Pharma Execs Seeing Profit Potential In AI

A new study shows pharmaceutical companies adjust their budgets because of artificial intelligence.

It’s no secret that life sciences companies are looking at artificial intelligence to solve operational problems.

As usual, the data tells the story.

According to a recent survey by cloud vendor Rackspace Technology, 67% of U.S. pharmaceutical companies say they plan to “ramp up” AI investments in 2024. That survey was taken in October, 2023 and published in December, 2023.

Now, a new study by Bain Consulting says the results of the pharma sector are so strong that 40% of companies who’ve invested in artificial intelligence are “adjusting” their company budgets and “expecting” significant savings from their AI investments. The companies, Bain says, are “baking” AI profits into 2024 budgets.

The study showed another 60% of pharma executives are “setting budget targets” based on AI’s “ability to cut costs and boost productivity.”

“Over the next six to twelve months, leading companies will move from cultivating isolated pilots to scaling for results,” said Eric Berger, a partner in Bain & Company’s Healthcare & Life Sciences practice. “As leadership teams move beyond experimentation into pilots and launches, they are thinking carefully about when and how to communicate their AI journeys to investors.”

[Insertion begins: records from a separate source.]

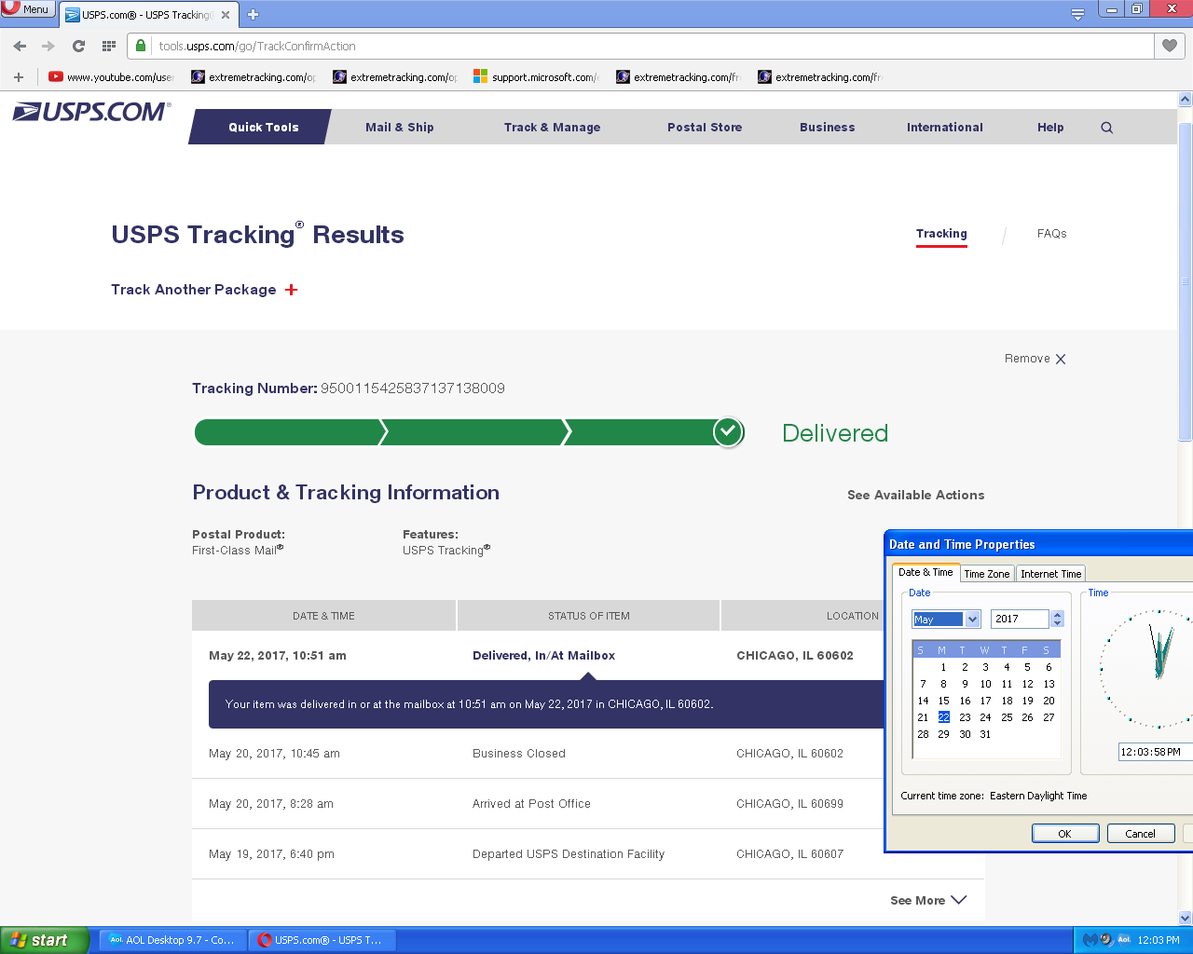The image size is (1193, 954).
Task: Click the year stepper up arrow
Action: 1057,614
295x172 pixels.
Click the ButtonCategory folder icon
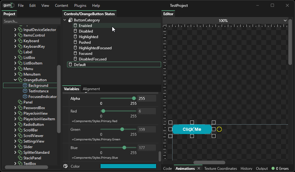[70, 20]
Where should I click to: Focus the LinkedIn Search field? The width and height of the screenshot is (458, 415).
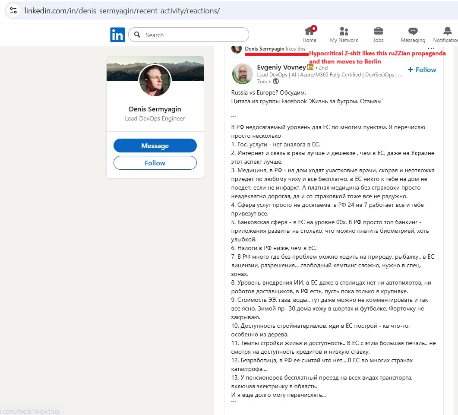tap(194, 35)
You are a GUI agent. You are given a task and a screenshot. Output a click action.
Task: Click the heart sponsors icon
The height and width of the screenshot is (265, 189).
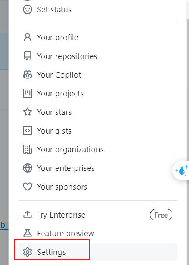[28, 187]
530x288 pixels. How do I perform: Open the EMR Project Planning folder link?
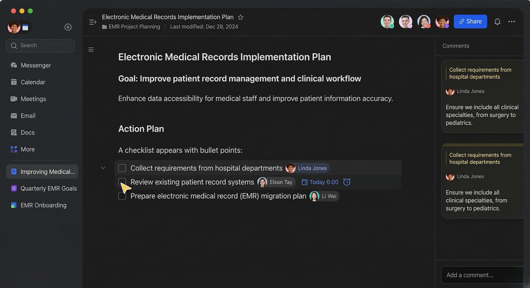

“Those that can signal a structured, scalable enterprise-wide program, rather than a smattering of standalone initiatives, will reap the rewards in the next phase of AI,” Berger noted.

Expanding AI Horizons

Life sciences companies told Bain they’re using AI for a widening variety of products, with 46% of execs saying they were using AI applications and tools to “find disease targets.” Another 54% of pharma companies have automated biomedical literature review solutions. In comparison, 75% of survey respondents told Bain that generative AI “is a top priority to the C-suite and board members.”

The survey says much about AI’s ascension in the pharmaceutical sector and how sector companies already acknowledge the technology’s budgetary savings component.

“The results suggest that the pharma industry is moving past an exploratory phase with generative AI and are expecting to embrace its use in the coming year,” said Pharmaceutical Executive in a February 13 research note.